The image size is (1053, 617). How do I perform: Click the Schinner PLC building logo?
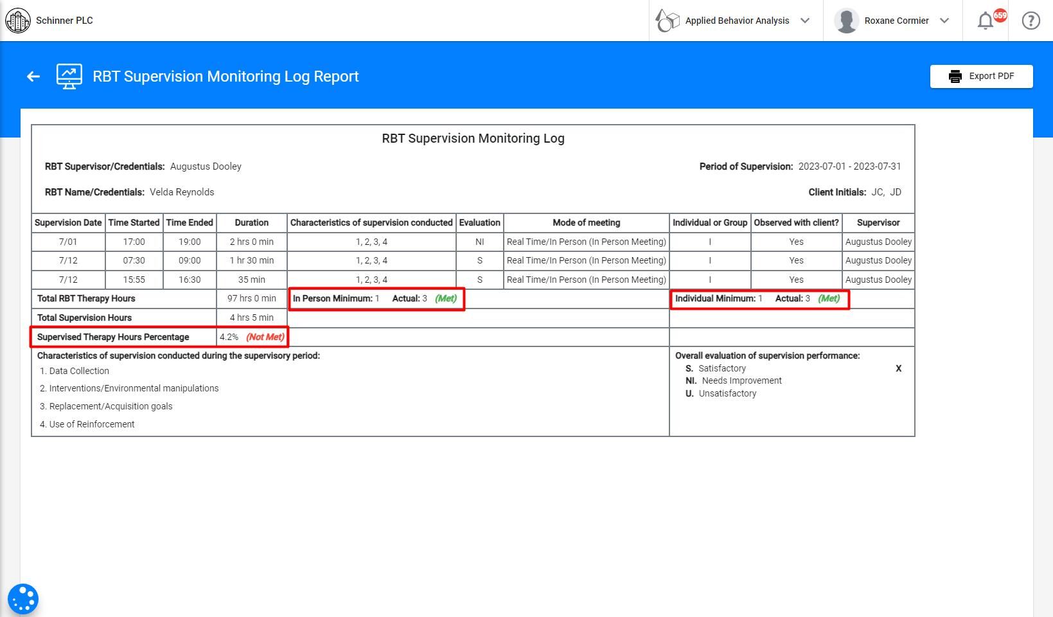point(17,21)
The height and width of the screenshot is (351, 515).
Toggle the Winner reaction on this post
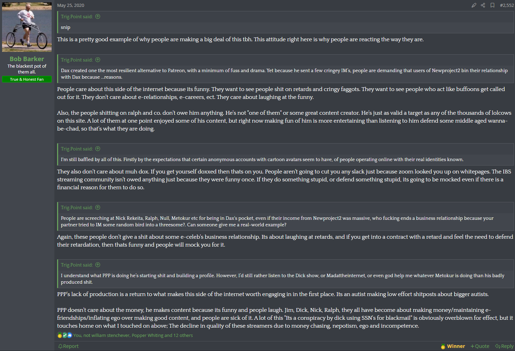pos(453,346)
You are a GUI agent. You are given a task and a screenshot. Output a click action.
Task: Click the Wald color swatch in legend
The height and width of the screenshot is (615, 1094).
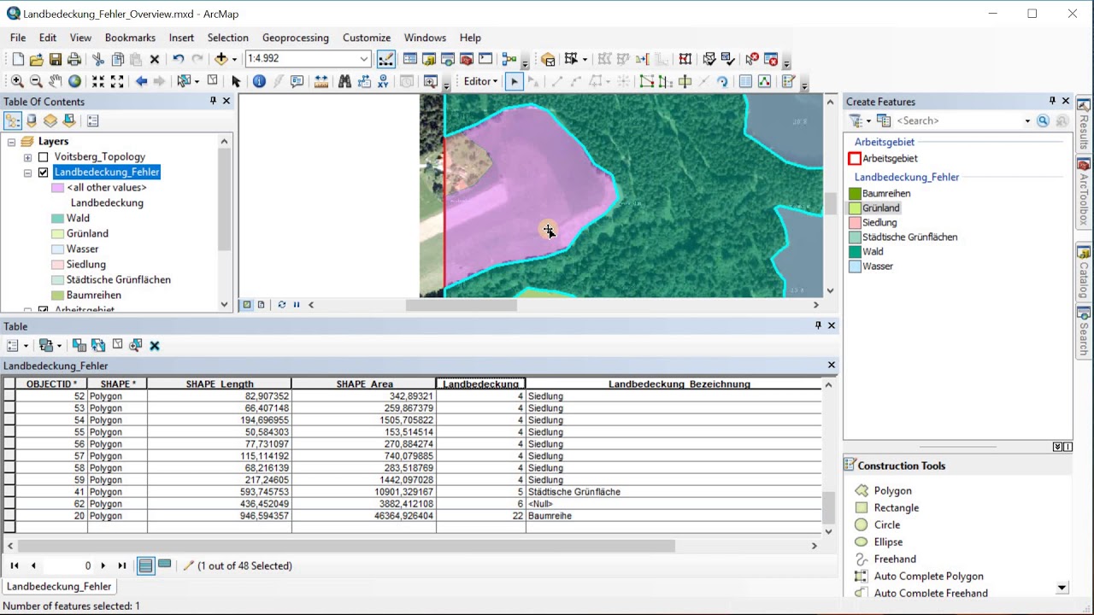[x=57, y=218]
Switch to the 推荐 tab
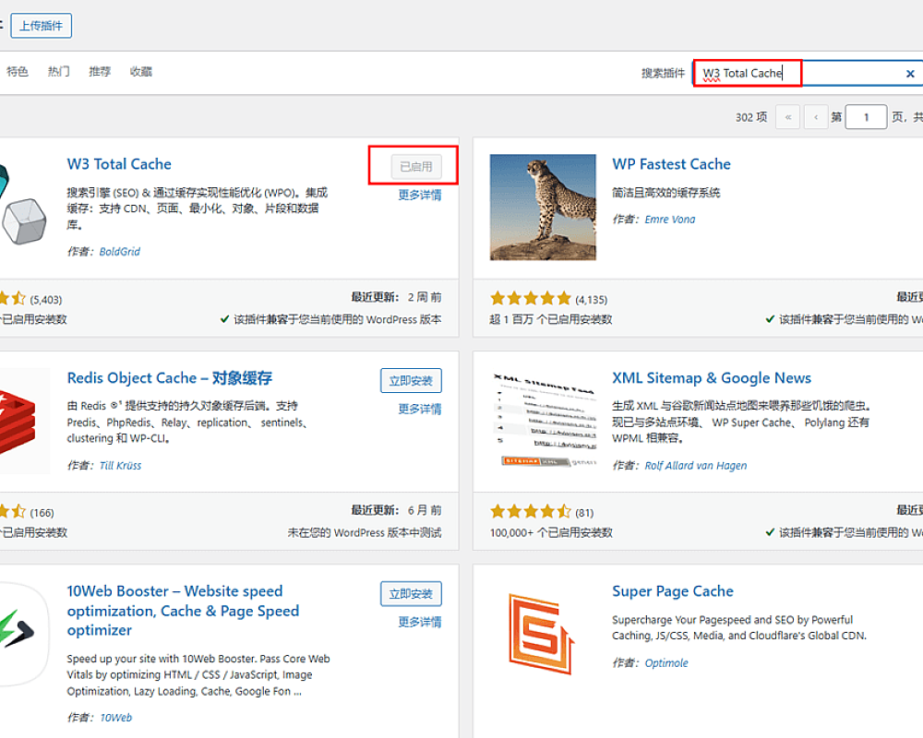The image size is (923, 738). pos(100,72)
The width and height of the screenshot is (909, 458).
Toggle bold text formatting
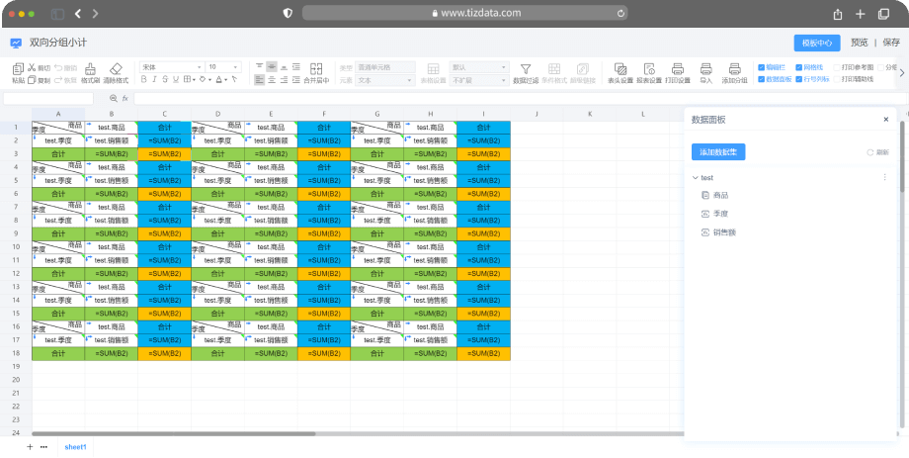point(144,79)
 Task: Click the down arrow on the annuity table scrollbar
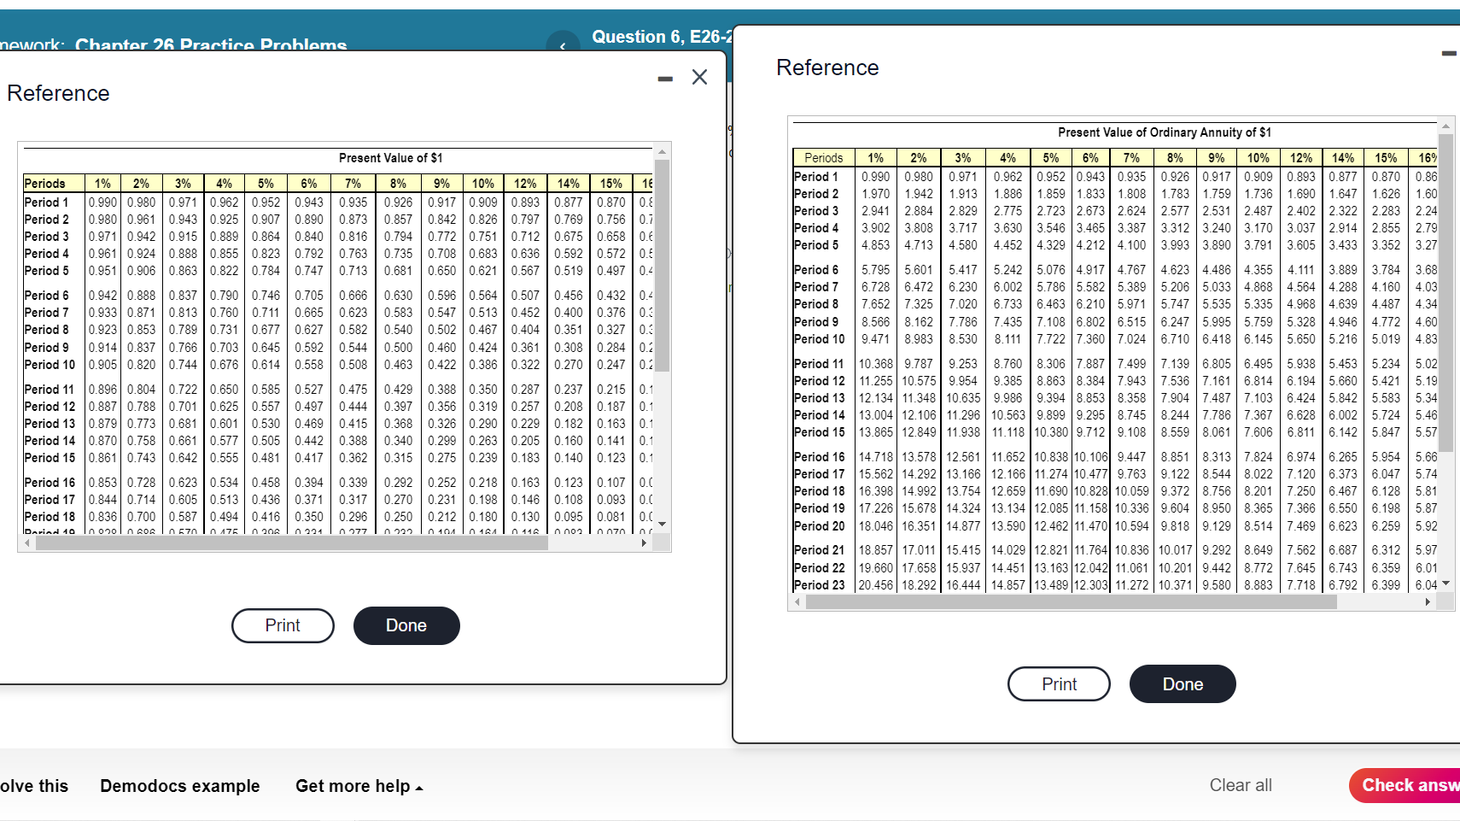click(x=1444, y=583)
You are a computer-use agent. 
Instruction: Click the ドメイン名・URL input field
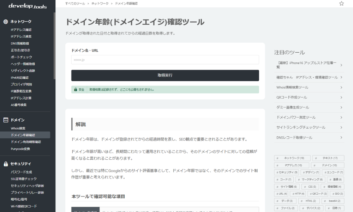click(x=164, y=59)
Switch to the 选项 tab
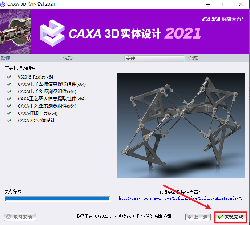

┄┄┄┄┄┄┄┄┄┄┄┄┄┄┄┄┄┄┄┄

#### Description of the task
Please retype all of the rows above word for word, leaving out the pictures.

#### Result below
The image size is (1053, 617). How do I perform: Click the Schinner PLC building logo?
point(17,21)
The height and width of the screenshot is (351, 515).
Toggle the Winner reaction on this post
pos(453,346)
You are a GUI agent. You are given a task and a screenshot. Output a click action.
Task: Click the Wald color swatch in legend
The height and width of the screenshot is (615, 1094).
[x=57, y=218]
Switch to the 推荐 tab
The image size is (923, 738). pos(100,72)
The width and height of the screenshot is (909, 458).
Toggle bold text formatting
point(144,79)
 Task: Click the down arrow on the annuity table scrollbar
click(x=1444, y=583)
You are a computer-use agent. 
Instruction: Click the ドメイン名・URL input field
click(x=164, y=59)
Switch to the 选项 tab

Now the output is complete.